We begin by defining our atomic literal value.

import Lean

open Lean Elab Meta

inductive IMPLit
  | nat  : Nat  → IMPLit
  | bool : Bool → IMPLit

This is our only unary operator

inductive IMPUnOp
  | not

These are our binary operations.

inductive IMPBinOp
  | and | add | less

Now we define the expressions that we want to handle.

inductive IMPExpr
  | lit : IMPLit → IMPExpr
  | var : String → IMPExpr
  | un  : IMPUnOp → IMPExpr → IMPExpr
  | bin : IMPBinOp → IMPExpr → IMPExpr → IMPExpr

And finally the commands of our language. Let's follow the book and say that "each piece of a program is also a program":

inductive IMPProgram
  | Skip   : IMPProgram
  | Assign : String → IMPExpr → IMPProgram
  | Seq    : IMPProgram → IMPProgram → IMPProgram
  | If     : IMPExpr → IMPProgram → IMPProgram → IMPProgram
  | While  : IMPExpr → IMPProgram → IMPProgram

Elaborating literals

Now that we have our data types, let's elaborate terms of Syntax into terms of Expr. We begin by defining the syntax and an elaboration function for literals.

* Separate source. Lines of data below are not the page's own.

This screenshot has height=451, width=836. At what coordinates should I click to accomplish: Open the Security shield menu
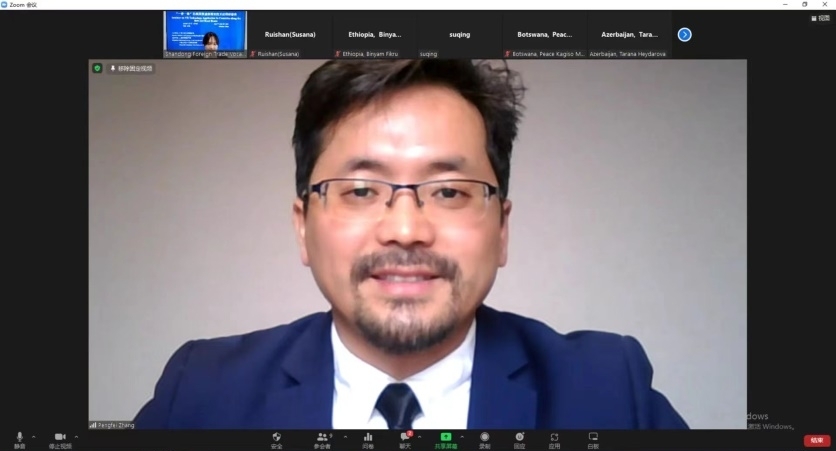(x=276, y=438)
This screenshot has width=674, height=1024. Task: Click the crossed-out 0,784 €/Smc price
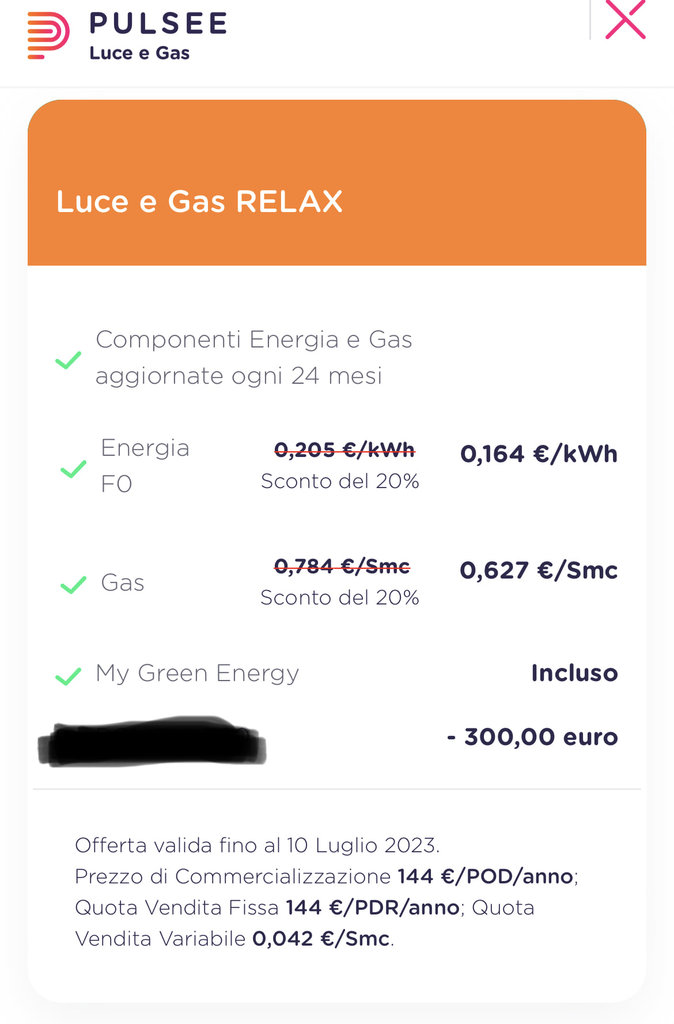342,567

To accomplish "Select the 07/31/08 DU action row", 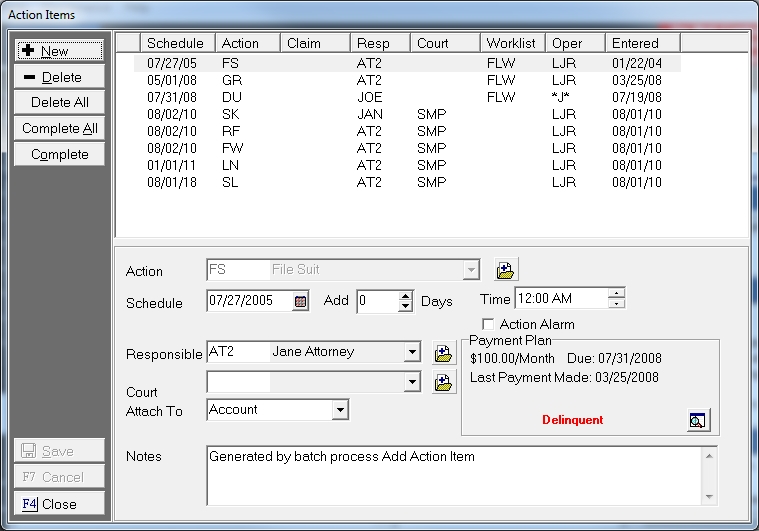I will [400, 98].
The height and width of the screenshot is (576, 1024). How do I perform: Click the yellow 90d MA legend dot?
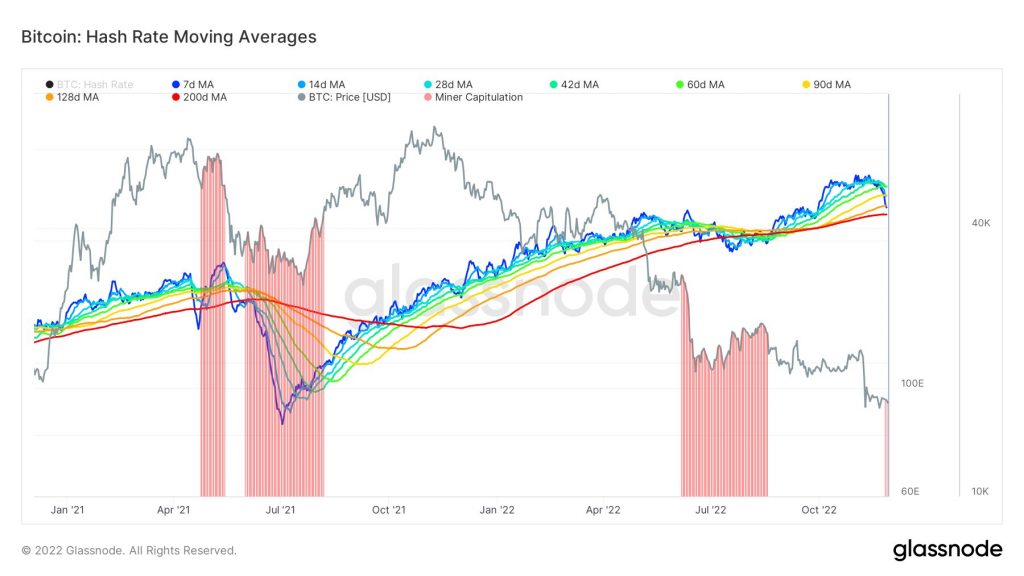click(806, 85)
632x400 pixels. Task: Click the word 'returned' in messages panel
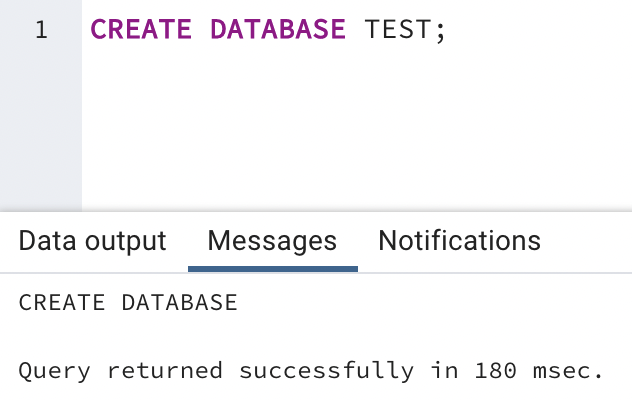tap(165, 371)
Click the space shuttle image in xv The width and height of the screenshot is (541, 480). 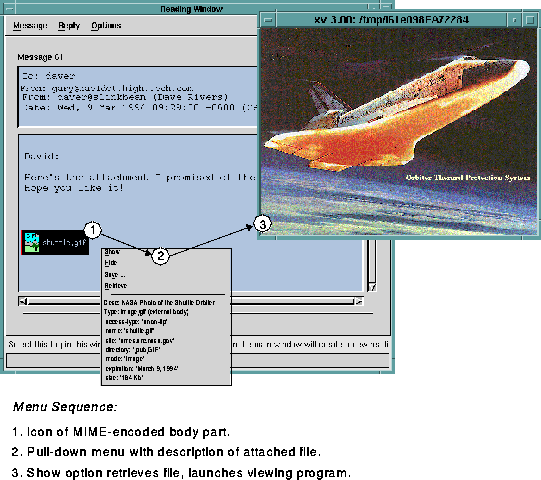pyautogui.click(x=399, y=132)
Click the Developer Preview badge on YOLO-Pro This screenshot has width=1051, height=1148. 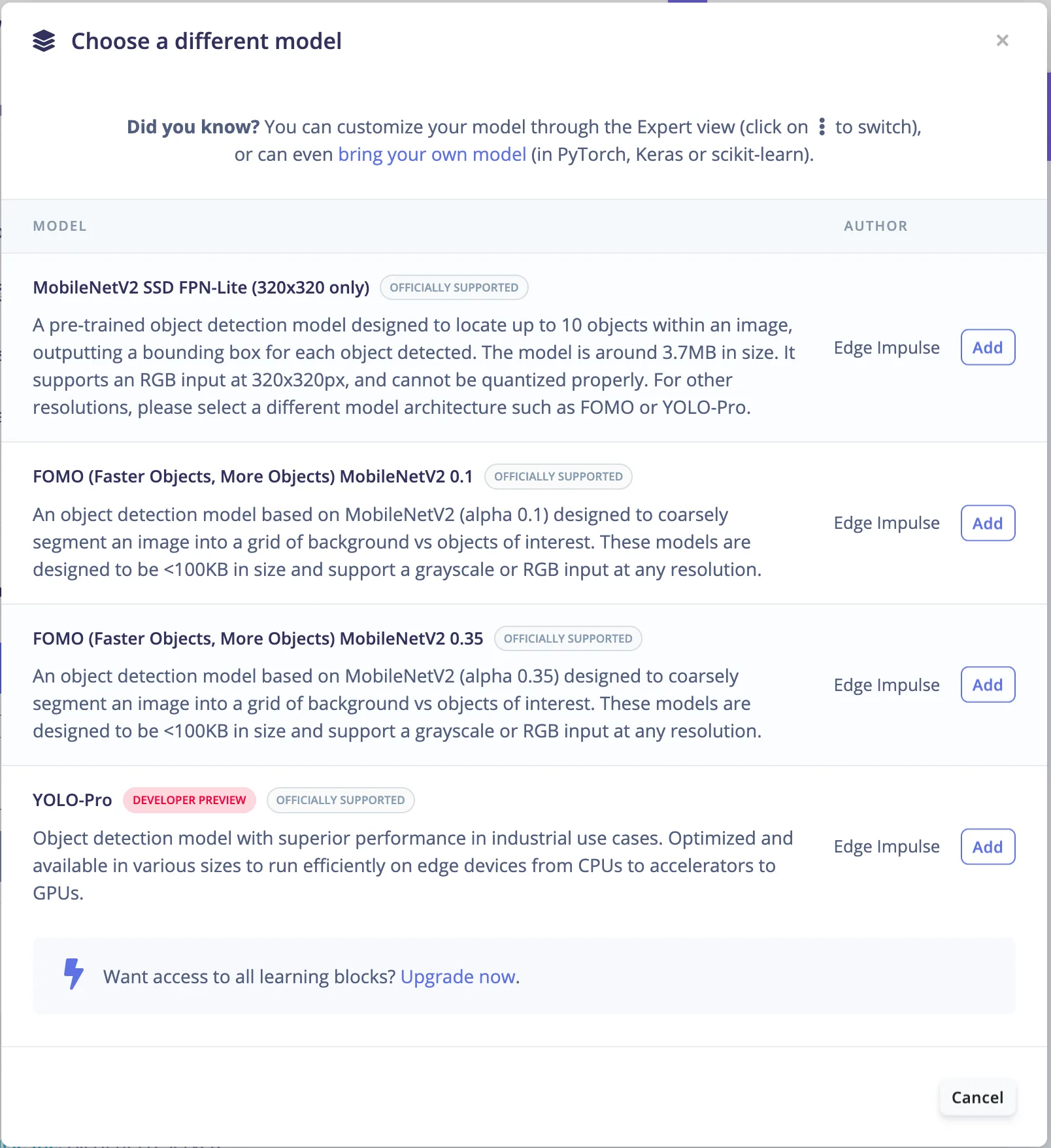pos(190,800)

declare_syntax_cat imp_lit
syntax num       : imp_lit
syntax "true"    : imp_lit
syntax "false"   : imp_lit

def elabIMPLit : Syntax → MetaM Expr
  -- `mkAppM` creates an `Expr.app`, given the function `Name` and the args
  -- `mkNatLit` creates an `Expr` from a `Nat`
  | `(imp_lit| $n:num) => mkAppM ``IMPLit.nat  #[mkNatLit n.getNat]
  | `(imp_lit| true  ) => mkAppM ``IMPLit.bool #[.const ``Bool.true []]
  | `(imp_lit| false ) => mkAppM ``IMPLit.bool #[.const ``Bool.false []]
  | _ => throwUnsupportedSyntax

elab "test_elabIMPLit " l:imp_lit : term => elabIMPLit l

#reduce test_elabIMPLit 4     -- IMPLit.nat 4
#reduce test_elabIMPLit true  -- IMPLit.bool true
#reduce test_elabIMPLit false -- IMPLit.bool true

Elaborating expressions

In order to elaborate expressions, we also need a way to elaborate our unary and binary operators.

Notice that these could very much be pure functions (Syntax → Expr), but we're staying in MetaM because it allows us to easily throw an error for match completion.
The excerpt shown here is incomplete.